Except, as Already Established With Incontrovertible, Tangible Proof, it is indeed quite possible and very straight forward to put a reaction system in the game that works with all viable reactions as defined by the ruleset we're using. It's been done. It works. Reactions are specific things, with specific rules and specific triggers - they aren't fluffy 'hash it out with your dm' things - they're a literal, mechanically described part of the system. They only come up in specific situations, and only when their individual triggers are met. They can only happen once per round for each player. Watch any D&D stream you like - is the combat bogged down by a constant stream of player reactions? No, it's not... and it isn't in a video game format either, as others have posted very credible video proof of.
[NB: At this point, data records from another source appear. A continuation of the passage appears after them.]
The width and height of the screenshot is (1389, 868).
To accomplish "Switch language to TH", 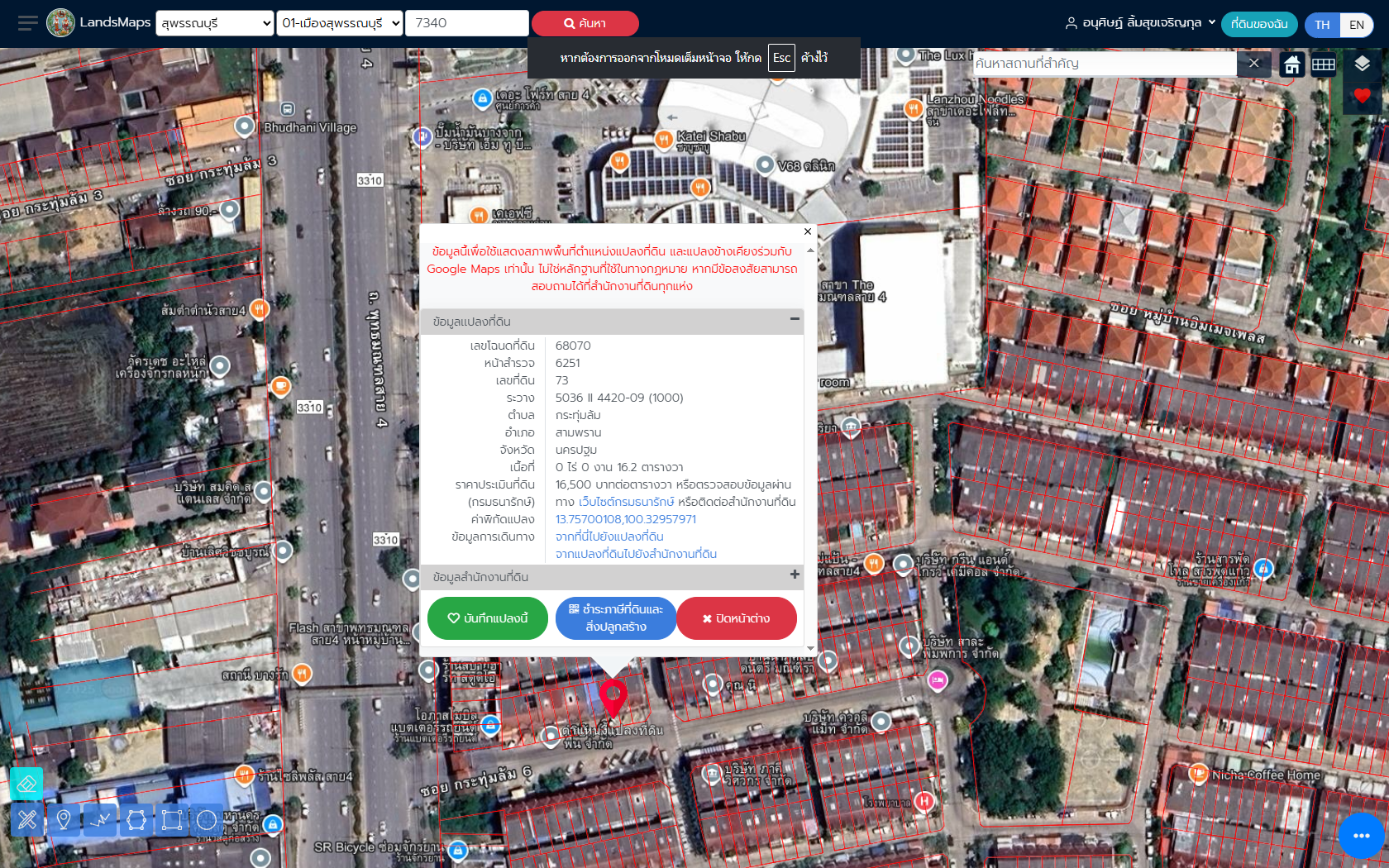I will point(1322,25).
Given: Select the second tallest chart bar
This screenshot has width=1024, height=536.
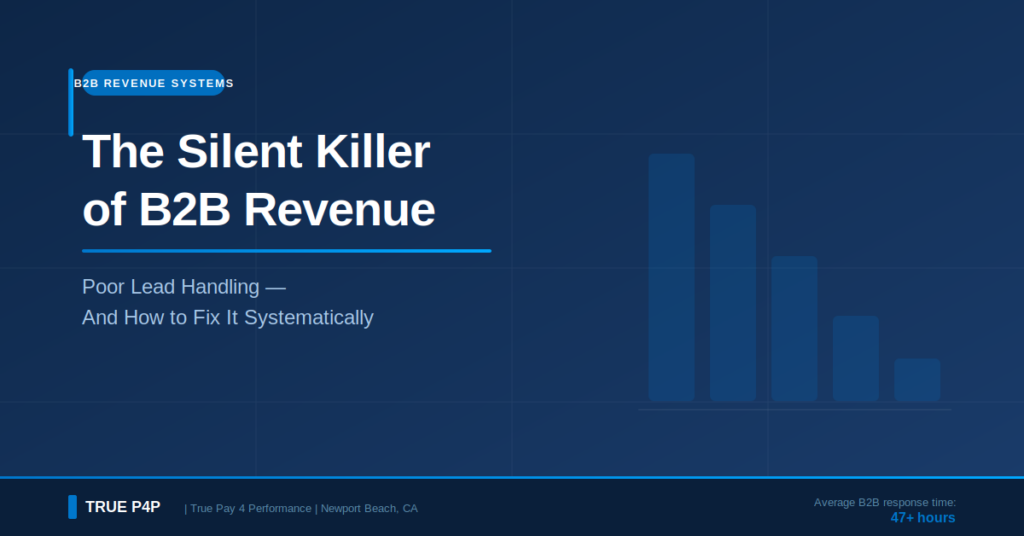Looking at the screenshot, I should click(732, 303).
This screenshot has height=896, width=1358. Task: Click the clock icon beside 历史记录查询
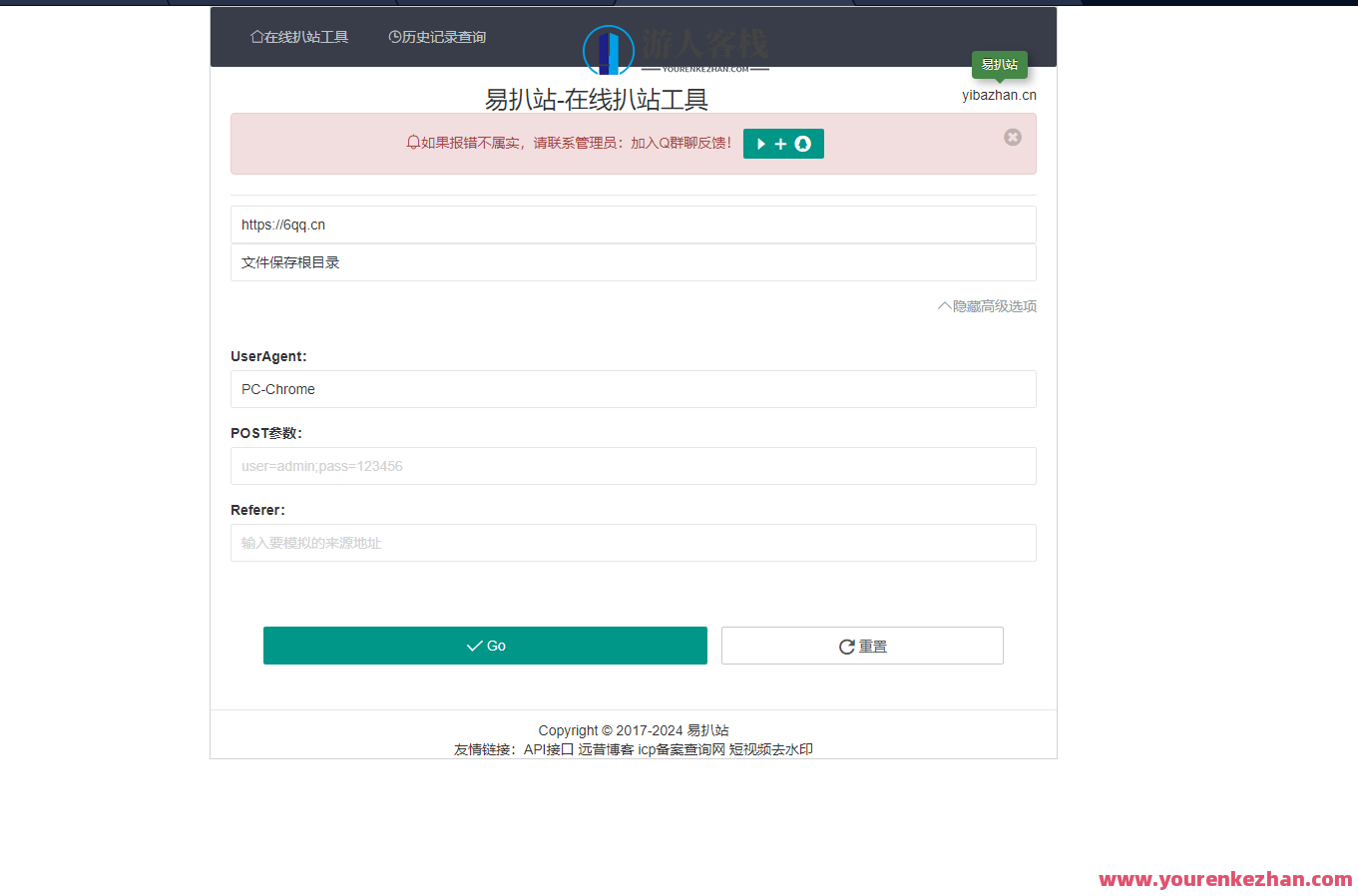click(x=394, y=36)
Having an opinion is fine, but when that opinion runs contra to established and demonstrated evidence, it is not an argument - it's just stubbornness.
Edit for the above post:
I don't recall to clearly about the text, but it never seemed like a lot to me, personally. I recall counterspell just being "Enemy Mage is casting a spell (Blight), would you like to cast Counterspell?" I may be mistaken though, my recollection isn't clear. Either way - yes, the text in the prompts should be short, to the point and clear, regardless of anything else.
I absolutely agree that you should be able to assess the battlefield before making your choice, including spinning the map about to see what else you might have to consider, yes. I've never had a problem with that in Solasta, because generally the map zoom and positioning is good enough to let me see everything I need to, but in the odd case it doesn't, that would be much desired. BG3 is terrible at letting you see what you need to in general, so it must let you move the view around while deciding.
I think the grouped reaction only giving you one, that you're experiencing, is a bug, or else you're misreading the screen. In Solasta, if an enemy leaves the controlled space of three of your party members, they can each react, and all three can choose to use their reactions, some of them can, or none of them can. You absolutely have control of who swings and who doesn't and you're not limited to picking just one.
Agreed on the last point -they've had a few other little bugs here and there to work out - in the early stages reactions refreshed at the top of the round, not by character turn, and that caused issues. They've since fixed that one though.